おうばく通信
BUCきょうと機関誌『ばっくる』連載エッセイ
2021年12月 1日 (水)
月刊きょうと/「京都府立植物園のすすめ」(2021年12月)
今回はメンバーのYさんに、「京都府立植物園のすすめ」を執筆いただきました。
月刊きょうとの巻頭エッセイを仰せつかったので、今日は私が好きな京都府立植物園について紹介したいと思います。
京都府立植物園は大正時代にできた日本最古の公立植物園です。二〇一四年で創立一〇〇周年を迎えます。入園料は二〇〇円、年間パスポートでも一〇〇〇円と、とてもお手頃です。植物園北部の観覧温室に入る場合は温室入口で別途二〇〇円が必要です。観覧温室も日本最大級の大きさで、八つの部屋をそれぞれ異なる気象条件で管理し、熱帯植物から高山植物まで様々な貴重な植物を育てているので、追加で二〇〇円を払う価値は存分にあると思います。その他にもBUCの皆さんにお勧めできるポイントとして以下のような点があります。
■ウォーキングになる
府立植物園はとても広大です。園内に様々な区画に分かれていて、半分ほど回るだけでも数千歩がカウントされます。以前普通の道のウォーキングだと歩くだけになって退屈だという声を聴いたことがあるのですが、植物園であれば区画ごとに植生が分けられているので、区画を移るたびに新たな発見があり飽きません。疲れてもたくさんのベンチや園内カフェがあるので休憩することができます。
■マインドフルネスになる
課題図書の「Go Wild」によると、現代でも狩猟採集生活に近い行動をしている狩人の脳の状態は、マインドフルネス瞑想をしている人の脳の状態にとても近いそうです。筆者は狩猟採集民の「今ここ」に全意識を集中して、目に映る様々なものに興味関心を持つ態度は、まさに気づきの瞑想ともいわれるマインドフルネスの心境に近いからだと解説していたかと思います。植物園にはかなり珍しい植物が沢山植えられているし、リピートする場合も季節ごとに見頃の花や木が移り変わっているので、散歩しているだけで常に新しい発見に満ちています。私の場合は植物園を散歩することがマインドフルネスに近い効果があったと感じています。種としての人間を見た場合、文明社会で暮らした時間より森で暮らした時間の方がずっと長いので、本能的に緑が落ち着くというのもあったかもしれません。
■草木の名前を知る
マインドフルネスは今に集中することも大事ですが、対象に興味関心を持つこともかなり重要だと思っています。草木の名前や知識を得ていると、後々散歩やウォーキングをしているときにも路傍の草木に興味関心を持てて、これまでと違った視点からいつもの道を見ることができるようになり、それが刺激になり新たな発見にも繋がります。

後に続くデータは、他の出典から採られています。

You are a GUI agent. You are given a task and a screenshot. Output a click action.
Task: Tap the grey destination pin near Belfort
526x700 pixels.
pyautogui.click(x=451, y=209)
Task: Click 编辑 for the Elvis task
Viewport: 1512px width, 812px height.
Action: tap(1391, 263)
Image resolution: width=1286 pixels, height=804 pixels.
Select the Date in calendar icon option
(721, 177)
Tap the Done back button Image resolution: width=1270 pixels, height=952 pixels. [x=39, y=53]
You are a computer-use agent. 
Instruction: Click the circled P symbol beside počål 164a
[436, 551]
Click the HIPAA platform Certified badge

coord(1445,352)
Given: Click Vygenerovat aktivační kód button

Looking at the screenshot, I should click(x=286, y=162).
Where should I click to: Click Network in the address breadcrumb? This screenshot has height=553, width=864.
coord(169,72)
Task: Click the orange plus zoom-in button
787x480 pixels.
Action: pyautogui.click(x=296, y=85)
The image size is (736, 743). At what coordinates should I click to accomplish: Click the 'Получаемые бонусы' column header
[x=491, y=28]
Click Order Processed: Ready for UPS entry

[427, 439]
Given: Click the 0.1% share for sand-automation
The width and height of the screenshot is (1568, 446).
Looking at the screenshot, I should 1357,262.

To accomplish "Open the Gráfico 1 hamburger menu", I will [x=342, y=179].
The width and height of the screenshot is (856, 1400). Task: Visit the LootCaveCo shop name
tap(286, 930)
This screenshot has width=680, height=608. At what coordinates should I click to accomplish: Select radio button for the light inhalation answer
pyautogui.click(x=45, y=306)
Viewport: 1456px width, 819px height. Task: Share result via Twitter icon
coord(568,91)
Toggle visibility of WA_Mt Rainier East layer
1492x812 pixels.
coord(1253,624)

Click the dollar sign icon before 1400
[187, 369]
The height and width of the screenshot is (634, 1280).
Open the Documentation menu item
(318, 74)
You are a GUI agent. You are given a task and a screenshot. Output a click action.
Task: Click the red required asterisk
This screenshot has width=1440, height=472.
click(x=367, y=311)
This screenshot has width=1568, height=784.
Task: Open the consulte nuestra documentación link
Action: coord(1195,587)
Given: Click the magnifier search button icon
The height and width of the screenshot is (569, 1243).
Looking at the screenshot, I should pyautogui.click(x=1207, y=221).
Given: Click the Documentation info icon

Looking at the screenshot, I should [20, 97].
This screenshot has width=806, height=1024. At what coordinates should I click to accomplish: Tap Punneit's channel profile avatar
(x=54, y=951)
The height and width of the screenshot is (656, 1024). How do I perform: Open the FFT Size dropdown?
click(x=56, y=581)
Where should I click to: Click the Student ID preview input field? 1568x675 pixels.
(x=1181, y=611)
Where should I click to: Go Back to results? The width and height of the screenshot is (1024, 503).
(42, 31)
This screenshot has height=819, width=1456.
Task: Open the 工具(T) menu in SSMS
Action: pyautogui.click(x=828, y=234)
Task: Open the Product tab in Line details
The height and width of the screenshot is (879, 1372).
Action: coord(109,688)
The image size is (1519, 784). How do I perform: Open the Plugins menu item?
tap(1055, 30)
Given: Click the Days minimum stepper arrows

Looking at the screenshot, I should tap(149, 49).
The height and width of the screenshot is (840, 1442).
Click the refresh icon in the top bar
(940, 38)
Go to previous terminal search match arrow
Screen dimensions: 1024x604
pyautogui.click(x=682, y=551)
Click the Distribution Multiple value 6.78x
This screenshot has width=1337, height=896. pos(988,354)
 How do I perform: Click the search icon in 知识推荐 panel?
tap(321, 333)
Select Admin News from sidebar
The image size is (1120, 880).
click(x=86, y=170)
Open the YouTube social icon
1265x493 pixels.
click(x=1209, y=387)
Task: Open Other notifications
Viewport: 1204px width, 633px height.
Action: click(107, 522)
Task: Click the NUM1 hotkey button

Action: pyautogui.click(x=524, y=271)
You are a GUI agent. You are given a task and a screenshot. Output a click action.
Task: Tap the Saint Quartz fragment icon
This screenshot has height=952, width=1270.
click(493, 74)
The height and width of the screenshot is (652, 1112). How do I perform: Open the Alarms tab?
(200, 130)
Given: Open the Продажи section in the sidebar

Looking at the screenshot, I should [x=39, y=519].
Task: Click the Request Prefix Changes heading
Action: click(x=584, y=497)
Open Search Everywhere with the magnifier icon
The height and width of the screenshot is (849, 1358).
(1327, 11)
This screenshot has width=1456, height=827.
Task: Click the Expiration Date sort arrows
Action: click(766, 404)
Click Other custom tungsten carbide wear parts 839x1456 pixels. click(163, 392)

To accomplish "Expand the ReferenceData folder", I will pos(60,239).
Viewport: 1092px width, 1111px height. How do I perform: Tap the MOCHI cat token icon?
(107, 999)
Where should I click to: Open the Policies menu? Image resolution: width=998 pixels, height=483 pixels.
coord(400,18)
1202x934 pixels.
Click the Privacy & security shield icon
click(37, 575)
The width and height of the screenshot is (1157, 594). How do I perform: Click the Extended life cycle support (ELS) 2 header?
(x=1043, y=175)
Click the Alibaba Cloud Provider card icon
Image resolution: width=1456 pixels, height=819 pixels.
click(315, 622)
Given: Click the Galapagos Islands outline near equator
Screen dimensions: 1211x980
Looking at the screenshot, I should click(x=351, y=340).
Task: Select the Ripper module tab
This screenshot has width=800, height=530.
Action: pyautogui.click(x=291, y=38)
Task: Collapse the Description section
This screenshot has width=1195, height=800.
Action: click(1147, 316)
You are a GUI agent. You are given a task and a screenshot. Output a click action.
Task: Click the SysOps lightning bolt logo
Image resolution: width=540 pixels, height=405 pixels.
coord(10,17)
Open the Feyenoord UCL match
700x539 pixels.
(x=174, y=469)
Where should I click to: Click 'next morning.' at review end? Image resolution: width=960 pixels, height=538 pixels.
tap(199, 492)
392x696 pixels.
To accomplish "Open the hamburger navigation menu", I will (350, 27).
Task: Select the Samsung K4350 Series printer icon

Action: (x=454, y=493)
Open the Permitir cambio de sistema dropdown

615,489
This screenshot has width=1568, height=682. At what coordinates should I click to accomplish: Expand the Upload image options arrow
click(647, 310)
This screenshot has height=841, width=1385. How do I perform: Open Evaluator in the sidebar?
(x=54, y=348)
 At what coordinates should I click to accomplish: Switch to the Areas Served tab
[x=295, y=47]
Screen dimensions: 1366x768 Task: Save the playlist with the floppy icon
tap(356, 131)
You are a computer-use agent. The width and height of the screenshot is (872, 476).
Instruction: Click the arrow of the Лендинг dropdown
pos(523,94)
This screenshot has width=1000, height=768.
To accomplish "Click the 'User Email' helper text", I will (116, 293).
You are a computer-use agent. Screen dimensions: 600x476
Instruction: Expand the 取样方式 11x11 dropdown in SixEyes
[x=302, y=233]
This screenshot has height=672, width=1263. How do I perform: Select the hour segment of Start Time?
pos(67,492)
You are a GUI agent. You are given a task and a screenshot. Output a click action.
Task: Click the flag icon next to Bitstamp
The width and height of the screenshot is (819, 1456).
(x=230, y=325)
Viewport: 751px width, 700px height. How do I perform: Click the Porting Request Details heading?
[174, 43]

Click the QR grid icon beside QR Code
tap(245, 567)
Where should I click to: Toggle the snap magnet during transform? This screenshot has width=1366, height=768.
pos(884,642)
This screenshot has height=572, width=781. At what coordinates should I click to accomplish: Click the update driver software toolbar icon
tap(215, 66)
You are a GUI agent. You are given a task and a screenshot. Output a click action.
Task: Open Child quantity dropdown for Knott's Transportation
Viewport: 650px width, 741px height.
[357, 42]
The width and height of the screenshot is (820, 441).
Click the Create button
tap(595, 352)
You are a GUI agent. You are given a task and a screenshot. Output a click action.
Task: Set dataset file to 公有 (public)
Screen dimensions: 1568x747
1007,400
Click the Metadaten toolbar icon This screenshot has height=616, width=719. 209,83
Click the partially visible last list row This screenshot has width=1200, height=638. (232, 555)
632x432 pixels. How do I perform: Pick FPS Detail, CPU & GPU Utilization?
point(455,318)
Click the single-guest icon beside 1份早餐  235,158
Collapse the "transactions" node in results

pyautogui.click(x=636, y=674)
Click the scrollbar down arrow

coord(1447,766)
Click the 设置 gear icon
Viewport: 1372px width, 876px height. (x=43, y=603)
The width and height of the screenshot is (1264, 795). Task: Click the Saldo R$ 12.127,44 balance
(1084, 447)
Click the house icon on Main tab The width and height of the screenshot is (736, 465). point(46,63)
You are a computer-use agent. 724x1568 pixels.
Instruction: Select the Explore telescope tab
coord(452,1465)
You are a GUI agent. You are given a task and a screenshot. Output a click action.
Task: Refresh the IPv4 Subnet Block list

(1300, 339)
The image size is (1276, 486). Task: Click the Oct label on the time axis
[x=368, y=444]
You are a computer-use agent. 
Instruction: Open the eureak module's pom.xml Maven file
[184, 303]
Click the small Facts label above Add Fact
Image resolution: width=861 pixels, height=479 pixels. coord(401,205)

草木の名前を調べるとき、スマホのGoogle Lensというアプリは、無償で写真から名前や情報を検索してくれてとても便利です。ここ最近植物に関してもその精度がかなり高くなっており、一般的な植物であれば大抵の植物に関しては正しく名前を出してくれます。有償でもよければ月三〇〇円程度で植物専門画像解析アプリもいくつか販売されていて、それらを使うとより精度良く調べることができるでしょう。府立植物園には図書コーナーもあるので、花をよく覚えておいてアナログに図鑑で探すのもよいと思います。
■紅葉のライトアップと開園時間延長
京都府立植物園は通常十七時三十分閉園で十六時三十分までに入園が必要なため、十五時三十分にBUCが終了してから行くとぎりぎりになるのですが、紅葉シーズンの十一月一三日(土)から十二月五日(日)、紅葉ライトアップ期間として二十時三十分閉園で十九時三十分まで入園が可能となるようです。京都では貴重な比較的空いている紅葉スポットでもあると思うので、一度足を運んでみてはいかがでしょうか。